Fiorenza: “La vendemmia è il periodo in cui si concentrano tutte le nostre forze perché è un momento sentito e particolare per noi, sempre sperando che l’annata sia stata buona perché la grandine è sempre in agguato. Comunque è fondamentale perché la nostra vendemmia è lunga, ha più passaggi, è fatta da una selezione certosina delle uve: non si entra in vigna e si raccoglie tutto, si passa più volte”.
Che emozione provate quando aprite una bottiglia storica, magari una di quelle che Giuseppe ha avvolto nel giornale L’Arena?
Fiorenza: “Non capita spesso, diciamo in occasioni importanti. Abbiamo aperto da poco un Tre Terre, un vecchio Recioto del 1980 ed era ancora meraviglioso. Sono vini che per il tipo di appassimento delle uve e per il prolungato affinamento hanno una lunga vita in bottiglia, quindi tante sono ancora notevoli come qualità, con il colore ancora mantenuto. Quelle che abbiamo aperto fino adesso sono risultate essere delle belle sorprese”.


Il vostro Amarone si riconosce tra mille: quell’effetto vellutato al palato, pieno e rotondo, con il profumo di ciliegia, che il giorno dopo non ti lascia stordito. Com’è possibile?
Francesco: “Proviene da un affinamento lungo dove trova un suo equilibrio, una sua intensità, una sua dimensione. Di Amarone ce ne sono di tanti tipi e ci sono anche dei produttori molto bravi. Direi invece che nostro il recioto è più diverso dagli altri, perché sono rimasti in pochi a crederci e a produrlo in un certo modo”.

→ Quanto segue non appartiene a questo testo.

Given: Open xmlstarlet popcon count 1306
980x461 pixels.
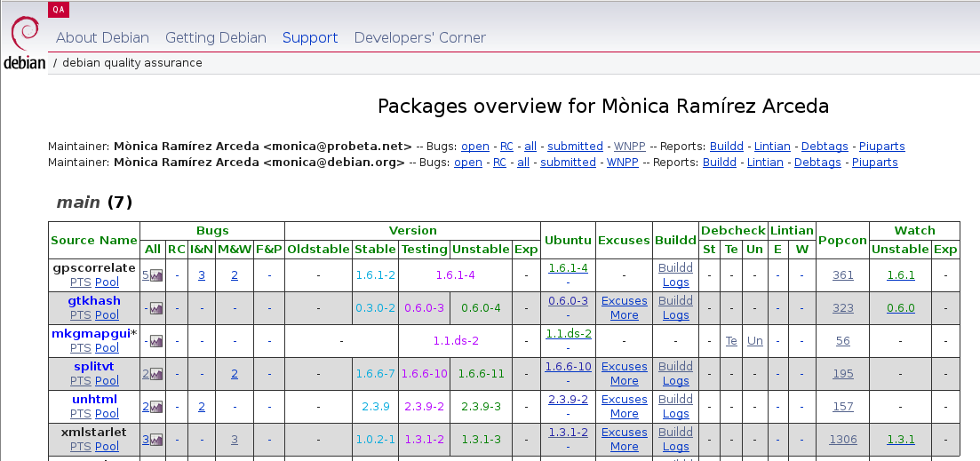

Lorenzo: “L’Amarone è un vino riservato alle grandi annate: se non rispetta i nostri standard diventa il Rosso del Bepi. E’ una scelta sempre difficile da prendere, ma che in certe annate va fatta”.

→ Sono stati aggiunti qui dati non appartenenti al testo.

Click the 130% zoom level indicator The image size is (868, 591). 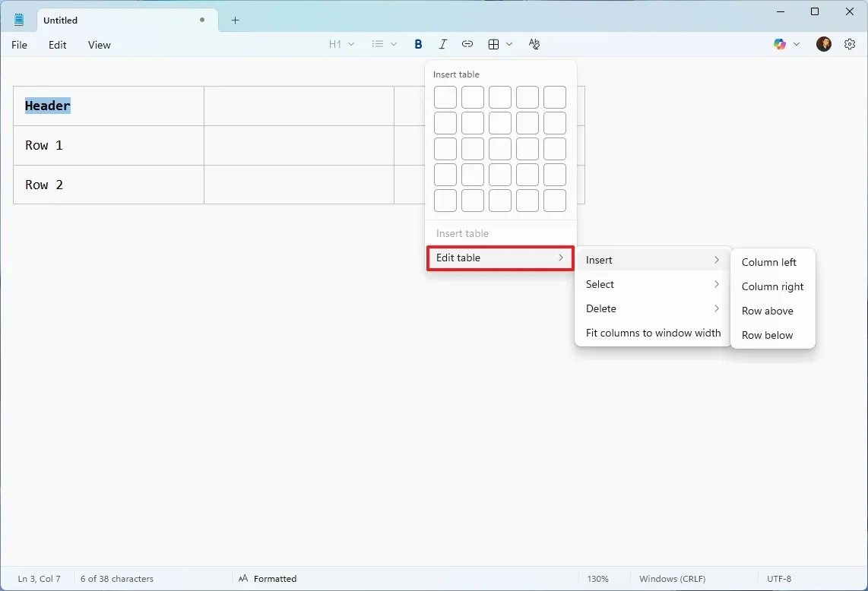pos(598,578)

La vostra produzione di nicchia ha risentito degli effetti della pandemia?
Fiorenza: “Siamo stati chiusi durante il primo lockdown, però il lavoro interno è continuato perché la campagna va portata avanti comunque. Il vino va controllato, quindi noi abbiamo sempre lavorato. Diciamo che è cambiato un po’ il modo: la gente, non potendo venire qui, si faceva spedire il vino a casa. Adesso sono riprese anche le esportazioni”.
La scelta di non avere un sito internet, di non essere social in un mondo sempre più tecnologico, è un modo per rimanere ancorati al passato e alle vostre tradizioni?
Fiorenza: “In questo momento ci basta così: un po’ per mantenere le tradizioni ma anche perché è la nostra filosofia aziendale. Poi non essendoci molto prodotto, al momento non ce n’è bisogno, poi in futuro si vedrà”.
Concludendo, come vi vedete fra vent’anni?
Lorenzo: “Le cose importanti per il futuro saranno mantenere la più alta qualità del prodotto e la nostra filosofia, portare avanti gli insegnamenti che il nonno ci ha trasmesso, la tradizione”.